Now, five years later, I was lying in the field again, writing this. If anything, the hay was better, more flowery than it had ever been. More vetches made blue patches in the bleached grass tops. The yellow rattle I had sown over the previous two winters had now taken in dense colonies 10 or 15 feet across and was setting its own seed. I manage the field for floweriness: a very late cut of the hay, not before the end of July and sometimes later; grazing the aftermath so that by midwinter the sward is right down to nothing and in places small patches of bare earth are visible between the plants; taking the sheep off so that they don’t hammer it too hard; then allowing the cycle to begin again. As a system, it seems to provide just the conditions on which the flowering plants thrive. The dogs were now lying beside me, panting in the heat, as the late hay threw its diagonal, muddled shadows across the page.
Despite the Elysian nature of this, all I can think of, and I know why, is what my farming neighbour said when I showed him this field last haytime. Its polychromatic shimmer moved under the wind coming down the valley. The dogs bounced around in it as though in a playground, disappearing from view momentarily at each bound. ‘What do you think of that then?’ I asked him. This wasn’t even a negotiation. I wasn’t trying to sell him or persuade him of anything. I just wanted to have him agree that the Way Field was a marvellous thing, in the way you might show someone a picture you liked or tell them a story that had intrigued you.
‘What about that, then?’ he asked, killing the enthusiasm in the question, shifting the emphasis from ‘that’ to ‘what’.
‘Isn’t it a marvellous sight?’ I repeated, pushing for a yes.

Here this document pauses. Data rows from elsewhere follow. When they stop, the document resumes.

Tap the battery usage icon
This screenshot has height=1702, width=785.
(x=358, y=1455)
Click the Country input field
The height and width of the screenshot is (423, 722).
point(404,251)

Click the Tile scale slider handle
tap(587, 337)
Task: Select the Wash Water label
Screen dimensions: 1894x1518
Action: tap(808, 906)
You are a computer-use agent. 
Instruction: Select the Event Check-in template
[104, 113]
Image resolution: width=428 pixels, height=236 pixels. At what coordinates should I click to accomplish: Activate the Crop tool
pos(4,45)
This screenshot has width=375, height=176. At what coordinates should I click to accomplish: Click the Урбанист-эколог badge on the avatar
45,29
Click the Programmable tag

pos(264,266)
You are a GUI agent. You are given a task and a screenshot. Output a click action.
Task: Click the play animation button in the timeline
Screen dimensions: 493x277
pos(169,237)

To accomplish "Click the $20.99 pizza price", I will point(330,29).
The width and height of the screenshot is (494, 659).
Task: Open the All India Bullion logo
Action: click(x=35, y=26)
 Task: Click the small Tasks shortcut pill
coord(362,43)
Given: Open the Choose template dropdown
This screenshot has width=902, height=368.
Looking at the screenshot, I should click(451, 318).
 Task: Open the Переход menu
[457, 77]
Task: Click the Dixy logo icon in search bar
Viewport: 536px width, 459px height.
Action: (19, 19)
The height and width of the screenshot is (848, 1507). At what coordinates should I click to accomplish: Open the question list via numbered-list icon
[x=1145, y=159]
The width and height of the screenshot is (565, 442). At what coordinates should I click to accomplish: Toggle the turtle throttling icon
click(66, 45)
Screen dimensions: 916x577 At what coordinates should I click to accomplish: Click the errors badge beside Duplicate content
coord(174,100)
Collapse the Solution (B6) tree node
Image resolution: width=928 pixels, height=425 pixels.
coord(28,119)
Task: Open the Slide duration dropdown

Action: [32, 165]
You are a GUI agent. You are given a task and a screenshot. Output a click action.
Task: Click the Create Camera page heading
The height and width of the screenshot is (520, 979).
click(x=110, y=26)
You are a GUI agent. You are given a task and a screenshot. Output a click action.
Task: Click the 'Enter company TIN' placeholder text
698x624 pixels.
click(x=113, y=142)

‘It’s a desert,’ he said. ‘It’d hardly be worth baling.’ We walked out into the field, pushing past the knapweed, sending up the meadow browns, like the sparkle above a glass of lemonade. ‘It’s all top and no bottom,’ he said. That year, when the spri
ng and early summer had been dry, he was right. What looked like a solid slice of grass, 15 inches thick and 11 acres in extent, turned out as you walked through it to be made mostly of air. The tractor-borne mower would be spending most of its time slicing on nothing.
Ever since, I have looked for bottom in a hayfield. You can’t judge it from a distance. Only if the understorey of grass clogs your shoes as you push through it will it be any good. This year, the deep reserves of damp from the wet winter and spring had ensured that the Way Field, beneath its tawny, flamboyant upper layer, was thick with goodness, a thick pelt of green which soon enough would make many hundreds of bales. In a way the farmer was right. But if I understood he was right, I didn’t and still don’t accept that I was wrong. For the Way Field to be beautiful is a form of value too.